How to Optimise Your PPC Strategy for Voice Search

PPC strategy

Is your Google AdWords PPC strategy ready for voice search? Yes, this is the latest worry for marketers and business owners all over the world. Your consumers are less and less likely to type in a search bar to look for products and services. They can simply ask Siri, Alexa or Google Assistant to do that for them.

What Is Voice Search Changing in the Marketing Landscape?

The critical element in any kind of search is semantics: the words used, the order in which they are arranged in phrases, and the number of words in a search query. When typing on a computer and mobile phones, people tend to strip down the query to the basic keywords.

It is natural to save effort, especially if you are outside, waiting for your Uber car or looking for a place to have lunch. You don’t have the time and patience to type a full sentence. But things are very different if you simply speak to a digital assistant. You can ask a full question and add as many details as you wish to make your question clearer.

Your PPC Strategy Must Include Digital Assistants in the List of Prospects

As things stand now, a digital assistant will search for the most adequate answer to a question in terms of: intent, relevance and location. Most of these questions refer to products and services which people need now. Thus, they want to find them as close to home as possible.

So, what should you do to make sure that your PPC strategy takes into account the growing source of voice search queries? Here are a few helpful ideas:

1. See If Your Current PPC Ads Already Get Voice Search Traffic

It is quite likely that a proportion of your traffic from paid ads comes from voice searches. This is how you discover this category:

  • Export an AdWords search query for 30 days (for relevance)
  • Filter for the names of the most popular digital assistants: Siri, Alexa, OK Google
  • Create a word count column for these filtered results.

What do you get after performing these actions? First of all, you can calculate the percentage of voice search traffic out of the total traffic your ads generated. Secondly, you can estimate the average length of the search query by voice and its structure (sentence, question, or phrase).

2. Review Your Negative Keyword

If you went by the book in your past PPC strategy, you probably removed some negative keywords, such as “how to”, “what is”, etc. They generally indicate simple curiosity in typed searches.

However, with voice search, these question keywords indicate intent. People want to find a business, get directions to a store or compare various offers. Thus, you should remove some of these negative keywords from your list.

3. Expand Your Basic Keywords into Questions

Voice search relies on full questions. Thus, you should rely on question style long tail keywords. But how can you find relevant questions including your keywords?

One reliable source is Answer the Public. This free online service uses both Google and Bing to give you a list of actual questions asked by people which contain your keywords. From 2-3 basic keywords, you can get 50-60 question ideas.
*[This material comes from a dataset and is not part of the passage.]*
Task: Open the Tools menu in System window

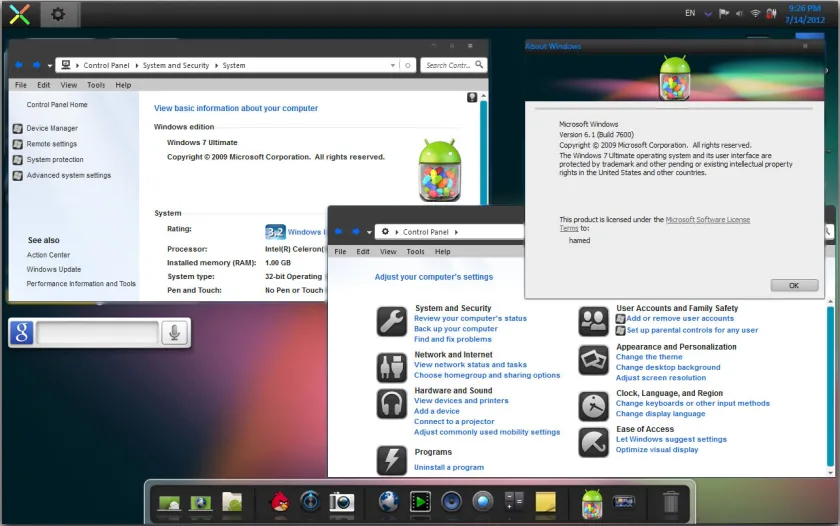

4. Sort Your Keywords by Intent

Just like with traditional typed searches, users are at different moments in the buying journey when they use voice search. They ask certain questions during the initial search, others during the consideration phase, and others when they have decided to select a specific product or business.

Thus, using the same judgment as you apply for your top of funnel – middle of funnel – bottom of funnel marketing strategy, create groups of voice search keywords for each phase of the customer journey. This will make your PPC strategy more effective for voice search.

5. Prepare Relevant Landing Pages

The finish line for each AdWords campaign is on your landing page. This is where the prospect must find what they were looking for when they clicked on the ad. With voice search, you are dealing with prospects that have even less patience than before.

Thus, your landing page must be super relevant, contextualised and designed to promote conversions on the spot. Your prospect must see what they are looking for at the first glance and make up their mind to find out more by signing up.